Do this
Reproduce everything in the data from the line containing "Open the Markets menu label" down to the line containing "Action: click(x=348, y=174)", swapping "footer" for "header" and leaving all else unchanged.

**** Record excerpts

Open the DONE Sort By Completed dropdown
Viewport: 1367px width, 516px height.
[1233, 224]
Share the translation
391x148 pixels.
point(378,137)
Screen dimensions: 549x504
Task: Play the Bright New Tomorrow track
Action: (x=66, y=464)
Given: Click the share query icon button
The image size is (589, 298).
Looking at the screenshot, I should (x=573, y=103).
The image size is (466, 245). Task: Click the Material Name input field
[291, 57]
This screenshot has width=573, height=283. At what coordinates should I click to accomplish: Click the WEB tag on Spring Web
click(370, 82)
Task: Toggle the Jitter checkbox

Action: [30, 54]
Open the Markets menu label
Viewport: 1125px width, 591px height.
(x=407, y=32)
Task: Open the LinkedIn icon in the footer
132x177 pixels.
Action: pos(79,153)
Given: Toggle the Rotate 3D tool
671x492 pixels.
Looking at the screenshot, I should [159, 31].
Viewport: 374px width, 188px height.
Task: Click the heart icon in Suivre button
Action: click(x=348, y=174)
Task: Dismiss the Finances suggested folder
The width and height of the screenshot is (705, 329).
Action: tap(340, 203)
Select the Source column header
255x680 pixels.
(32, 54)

********
**** Record excerpts

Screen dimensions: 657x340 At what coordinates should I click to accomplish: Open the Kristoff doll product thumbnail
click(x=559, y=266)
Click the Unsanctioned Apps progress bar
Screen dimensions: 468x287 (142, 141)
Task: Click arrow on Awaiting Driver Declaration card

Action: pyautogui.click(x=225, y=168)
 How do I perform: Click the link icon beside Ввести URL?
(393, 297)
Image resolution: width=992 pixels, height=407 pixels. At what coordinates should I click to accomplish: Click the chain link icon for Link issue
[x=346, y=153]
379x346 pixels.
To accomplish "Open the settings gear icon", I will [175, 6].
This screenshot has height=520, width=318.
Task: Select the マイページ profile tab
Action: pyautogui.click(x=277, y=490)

********

Written reply
Open the Markets menu label
Viewport: 1125px width, 591px height.
(x=407, y=32)
Task: Open the LinkedIn icon in the header
132x177 pixels.
Action: pos(79,153)
Given: Toggle the Rotate 3D tool
671x492 pixels.
Looking at the screenshot, I should [159, 31].
Viewport: 374px width, 188px height.
Task: Click the heart icon in Suivre button
Action: click(x=348, y=174)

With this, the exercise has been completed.